> **WORK INSTRUCTIONS**:
Once the line containing "Task: Expand the Prénom column filter" has been written out, stop; until then, restate each line of the entries below word for word from the first.

Saved data entries:

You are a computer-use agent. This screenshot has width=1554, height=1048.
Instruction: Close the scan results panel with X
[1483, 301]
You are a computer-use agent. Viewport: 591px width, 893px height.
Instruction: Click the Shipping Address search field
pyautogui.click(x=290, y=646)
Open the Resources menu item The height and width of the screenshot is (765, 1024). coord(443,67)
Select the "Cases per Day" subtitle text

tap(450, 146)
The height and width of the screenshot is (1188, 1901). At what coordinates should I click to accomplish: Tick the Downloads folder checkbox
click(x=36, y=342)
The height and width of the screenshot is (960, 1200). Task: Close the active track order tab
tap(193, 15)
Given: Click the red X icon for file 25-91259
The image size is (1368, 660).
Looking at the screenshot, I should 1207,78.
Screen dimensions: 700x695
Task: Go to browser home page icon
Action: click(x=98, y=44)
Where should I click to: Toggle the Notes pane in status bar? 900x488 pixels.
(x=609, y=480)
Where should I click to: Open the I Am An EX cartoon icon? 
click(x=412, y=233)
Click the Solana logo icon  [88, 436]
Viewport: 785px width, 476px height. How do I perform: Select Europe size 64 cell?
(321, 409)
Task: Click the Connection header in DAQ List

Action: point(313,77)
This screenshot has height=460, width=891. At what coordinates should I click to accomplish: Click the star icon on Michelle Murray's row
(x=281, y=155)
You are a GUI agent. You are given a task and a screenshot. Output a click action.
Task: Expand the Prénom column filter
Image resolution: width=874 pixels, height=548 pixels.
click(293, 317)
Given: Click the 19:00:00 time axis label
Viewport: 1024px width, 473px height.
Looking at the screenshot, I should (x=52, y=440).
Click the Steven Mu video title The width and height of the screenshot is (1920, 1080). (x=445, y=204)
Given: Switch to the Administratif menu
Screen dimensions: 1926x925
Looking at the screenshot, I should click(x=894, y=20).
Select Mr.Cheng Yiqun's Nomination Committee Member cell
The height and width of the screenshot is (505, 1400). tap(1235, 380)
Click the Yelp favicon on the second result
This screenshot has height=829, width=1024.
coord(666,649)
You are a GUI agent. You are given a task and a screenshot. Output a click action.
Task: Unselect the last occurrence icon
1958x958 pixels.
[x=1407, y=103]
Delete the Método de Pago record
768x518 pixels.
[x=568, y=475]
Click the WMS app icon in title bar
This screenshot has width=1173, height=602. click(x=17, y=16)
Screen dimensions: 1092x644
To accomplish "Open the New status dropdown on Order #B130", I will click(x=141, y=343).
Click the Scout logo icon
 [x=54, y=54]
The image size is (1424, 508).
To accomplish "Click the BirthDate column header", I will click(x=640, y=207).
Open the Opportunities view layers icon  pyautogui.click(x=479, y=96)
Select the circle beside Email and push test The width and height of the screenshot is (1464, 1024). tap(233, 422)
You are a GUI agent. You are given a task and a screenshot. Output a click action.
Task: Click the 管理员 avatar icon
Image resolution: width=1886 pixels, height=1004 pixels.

> **YOUR RESPONSE**:
You are a computer-use agent. This screenshot has width=1554, height=1048.
Instruction: Close the scan results panel with X
[1483, 301]
You are a computer-use agent. Viewport: 591px width, 893px height.
Instruction: Click the Shipping Address search field
pyautogui.click(x=290, y=646)
Open the Resources menu item The height and width of the screenshot is (765, 1024). coord(443,67)
Select the "Cases per Day" subtitle text

tap(450, 146)
The height and width of the screenshot is (1188, 1901). At what coordinates should I click to accomplish: Tick the Downloads folder checkbox
click(x=36, y=342)
The height and width of the screenshot is (960, 1200). Task: Close the active track order tab
tap(193, 15)
Given: Click the red X icon for file 25-91259
The image size is (1368, 660).
Looking at the screenshot, I should 1207,78.
Screen dimensions: 700x695
Task: Go to browser home page icon
Action: click(x=98, y=44)
Where should I click to: Toggle the Notes pane in status bar? 900x488 pixels.
(x=609, y=480)
Where should I click to: Open the I Am An EX cartoon icon? 
click(x=412, y=233)
Click the Solana logo icon  [88, 436]
Viewport: 785px width, 476px height. How do I perform: Select Europe size 64 cell?
(321, 409)
Task: Click the Connection header in DAQ List

Action: point(313,77)
This screenshot has height=460, width=891. At what coordinates should I click to accomplish: Click the star icon on Michelle Murray's row
(x=281, y=155)
You are a GUI agent. You are given a task and a screenshot. Output a click action.
Task: Expand the Prénom column filter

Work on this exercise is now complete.